• [PROBLEM REQUIREMENTS]
Write out the entries word for word, beginning at the line that contains "I will coord(701,19)." and continuing through the end of the entries.

______

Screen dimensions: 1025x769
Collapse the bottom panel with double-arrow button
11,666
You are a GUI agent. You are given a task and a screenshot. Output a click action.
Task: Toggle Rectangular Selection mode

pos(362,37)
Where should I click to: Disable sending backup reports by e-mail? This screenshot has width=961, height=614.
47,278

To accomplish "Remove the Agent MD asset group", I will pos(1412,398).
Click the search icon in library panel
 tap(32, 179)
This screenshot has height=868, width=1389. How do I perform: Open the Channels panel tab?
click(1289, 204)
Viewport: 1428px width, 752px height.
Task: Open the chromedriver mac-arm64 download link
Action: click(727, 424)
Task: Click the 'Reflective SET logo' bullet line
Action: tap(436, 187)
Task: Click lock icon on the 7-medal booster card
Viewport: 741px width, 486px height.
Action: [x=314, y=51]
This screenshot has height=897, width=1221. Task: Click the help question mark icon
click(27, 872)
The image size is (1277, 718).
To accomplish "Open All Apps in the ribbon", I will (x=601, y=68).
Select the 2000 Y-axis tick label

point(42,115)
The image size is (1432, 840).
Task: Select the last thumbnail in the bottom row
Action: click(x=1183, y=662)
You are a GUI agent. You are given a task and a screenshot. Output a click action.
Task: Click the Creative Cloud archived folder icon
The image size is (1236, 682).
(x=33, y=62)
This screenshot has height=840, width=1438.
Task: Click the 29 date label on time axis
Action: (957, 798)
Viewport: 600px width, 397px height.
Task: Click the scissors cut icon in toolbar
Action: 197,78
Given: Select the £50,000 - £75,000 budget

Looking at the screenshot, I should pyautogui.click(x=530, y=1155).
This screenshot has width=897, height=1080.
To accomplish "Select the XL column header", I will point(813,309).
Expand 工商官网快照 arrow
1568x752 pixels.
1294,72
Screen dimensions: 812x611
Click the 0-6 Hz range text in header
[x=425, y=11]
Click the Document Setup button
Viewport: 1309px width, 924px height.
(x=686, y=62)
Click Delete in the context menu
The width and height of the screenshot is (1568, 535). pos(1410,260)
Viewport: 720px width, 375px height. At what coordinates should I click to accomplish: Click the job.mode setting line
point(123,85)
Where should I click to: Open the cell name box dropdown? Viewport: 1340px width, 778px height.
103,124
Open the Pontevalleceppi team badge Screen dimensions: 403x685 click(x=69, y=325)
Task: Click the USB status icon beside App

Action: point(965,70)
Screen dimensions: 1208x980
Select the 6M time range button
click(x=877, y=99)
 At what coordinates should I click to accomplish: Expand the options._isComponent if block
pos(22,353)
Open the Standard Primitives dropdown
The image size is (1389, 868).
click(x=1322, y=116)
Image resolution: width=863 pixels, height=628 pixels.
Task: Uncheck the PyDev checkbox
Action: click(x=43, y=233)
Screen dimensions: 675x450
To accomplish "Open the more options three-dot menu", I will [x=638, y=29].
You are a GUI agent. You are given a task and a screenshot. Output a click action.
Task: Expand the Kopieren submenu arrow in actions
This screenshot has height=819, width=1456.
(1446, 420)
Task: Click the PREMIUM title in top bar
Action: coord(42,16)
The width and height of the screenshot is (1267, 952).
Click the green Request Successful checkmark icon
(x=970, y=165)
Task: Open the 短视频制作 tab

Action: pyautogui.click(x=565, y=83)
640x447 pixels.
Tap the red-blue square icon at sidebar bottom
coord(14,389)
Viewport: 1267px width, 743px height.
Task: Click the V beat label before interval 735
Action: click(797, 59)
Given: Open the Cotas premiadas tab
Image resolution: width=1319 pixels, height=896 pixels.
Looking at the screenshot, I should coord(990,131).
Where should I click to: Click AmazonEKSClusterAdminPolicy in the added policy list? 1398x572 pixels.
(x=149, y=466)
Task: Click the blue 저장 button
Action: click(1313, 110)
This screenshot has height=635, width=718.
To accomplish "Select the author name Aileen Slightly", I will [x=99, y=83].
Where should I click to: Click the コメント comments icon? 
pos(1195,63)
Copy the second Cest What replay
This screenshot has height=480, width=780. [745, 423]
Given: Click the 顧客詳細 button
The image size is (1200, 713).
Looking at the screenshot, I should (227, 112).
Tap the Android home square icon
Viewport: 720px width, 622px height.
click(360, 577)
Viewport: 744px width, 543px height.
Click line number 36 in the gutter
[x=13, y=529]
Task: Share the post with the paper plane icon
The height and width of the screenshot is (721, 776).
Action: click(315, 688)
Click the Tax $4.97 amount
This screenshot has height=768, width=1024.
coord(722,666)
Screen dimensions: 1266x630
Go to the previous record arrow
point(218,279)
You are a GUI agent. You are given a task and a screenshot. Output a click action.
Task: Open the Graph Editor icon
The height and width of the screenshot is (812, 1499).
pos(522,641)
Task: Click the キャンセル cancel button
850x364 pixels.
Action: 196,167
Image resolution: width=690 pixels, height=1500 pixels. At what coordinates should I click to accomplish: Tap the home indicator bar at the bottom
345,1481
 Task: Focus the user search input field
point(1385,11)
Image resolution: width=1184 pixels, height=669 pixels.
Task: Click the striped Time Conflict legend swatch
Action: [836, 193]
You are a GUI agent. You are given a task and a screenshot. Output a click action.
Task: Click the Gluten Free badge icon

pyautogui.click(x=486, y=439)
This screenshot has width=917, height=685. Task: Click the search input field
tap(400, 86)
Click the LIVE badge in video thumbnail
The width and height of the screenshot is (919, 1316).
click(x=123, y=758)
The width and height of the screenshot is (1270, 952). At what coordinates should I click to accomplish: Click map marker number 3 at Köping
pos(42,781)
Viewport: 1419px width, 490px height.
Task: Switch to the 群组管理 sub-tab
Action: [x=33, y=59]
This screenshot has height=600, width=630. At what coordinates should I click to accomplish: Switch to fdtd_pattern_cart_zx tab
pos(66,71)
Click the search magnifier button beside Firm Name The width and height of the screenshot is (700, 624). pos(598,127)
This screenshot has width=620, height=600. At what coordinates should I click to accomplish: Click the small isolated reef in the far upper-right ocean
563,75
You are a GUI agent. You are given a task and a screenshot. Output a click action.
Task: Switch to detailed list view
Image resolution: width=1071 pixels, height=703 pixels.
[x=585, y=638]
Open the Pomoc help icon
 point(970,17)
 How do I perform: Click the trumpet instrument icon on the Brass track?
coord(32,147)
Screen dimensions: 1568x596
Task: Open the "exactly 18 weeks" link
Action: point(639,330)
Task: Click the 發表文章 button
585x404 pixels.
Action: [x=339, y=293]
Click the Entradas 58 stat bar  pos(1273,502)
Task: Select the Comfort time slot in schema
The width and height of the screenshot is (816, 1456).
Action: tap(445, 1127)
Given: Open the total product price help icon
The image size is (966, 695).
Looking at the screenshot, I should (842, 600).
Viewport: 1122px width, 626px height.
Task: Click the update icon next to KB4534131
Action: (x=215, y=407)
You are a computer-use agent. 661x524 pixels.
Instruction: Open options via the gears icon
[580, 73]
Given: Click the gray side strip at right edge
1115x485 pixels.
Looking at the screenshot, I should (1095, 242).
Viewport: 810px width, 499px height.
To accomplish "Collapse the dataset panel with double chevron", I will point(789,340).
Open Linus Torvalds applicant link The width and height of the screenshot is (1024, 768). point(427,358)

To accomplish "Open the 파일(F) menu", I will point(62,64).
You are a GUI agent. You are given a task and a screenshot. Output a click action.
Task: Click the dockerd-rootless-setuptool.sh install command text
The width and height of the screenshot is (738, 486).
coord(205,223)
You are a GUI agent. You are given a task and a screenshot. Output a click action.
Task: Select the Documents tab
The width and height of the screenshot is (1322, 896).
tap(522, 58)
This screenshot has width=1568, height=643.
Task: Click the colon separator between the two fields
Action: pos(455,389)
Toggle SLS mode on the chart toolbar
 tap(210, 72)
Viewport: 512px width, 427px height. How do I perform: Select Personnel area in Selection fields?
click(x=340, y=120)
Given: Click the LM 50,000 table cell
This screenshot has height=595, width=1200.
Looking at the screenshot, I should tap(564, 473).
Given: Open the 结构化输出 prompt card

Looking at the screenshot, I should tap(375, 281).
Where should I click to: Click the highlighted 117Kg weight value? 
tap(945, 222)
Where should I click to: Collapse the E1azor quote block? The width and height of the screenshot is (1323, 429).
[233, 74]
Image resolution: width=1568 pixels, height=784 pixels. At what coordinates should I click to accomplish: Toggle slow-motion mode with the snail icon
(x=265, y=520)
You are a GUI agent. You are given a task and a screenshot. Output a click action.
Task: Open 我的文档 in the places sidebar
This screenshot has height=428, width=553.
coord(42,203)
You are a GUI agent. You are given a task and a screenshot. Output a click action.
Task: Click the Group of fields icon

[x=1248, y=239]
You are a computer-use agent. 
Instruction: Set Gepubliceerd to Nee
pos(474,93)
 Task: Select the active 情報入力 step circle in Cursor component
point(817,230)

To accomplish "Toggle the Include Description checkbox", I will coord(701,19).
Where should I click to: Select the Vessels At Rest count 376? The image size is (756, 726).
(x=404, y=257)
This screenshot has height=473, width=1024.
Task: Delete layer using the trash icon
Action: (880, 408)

______

• [COMPLETE OUTPUT]
To accomplish "Toggle the Include Description checkbox", I will coord(701,19).
Where should I click to: Select the Vessels At Rest count 376? The image size is (756, 726).
(x=404, y=257)
This screenshot has height=473, width=1024.
Task: Delete layer using the trash icon
Action: (880, 408)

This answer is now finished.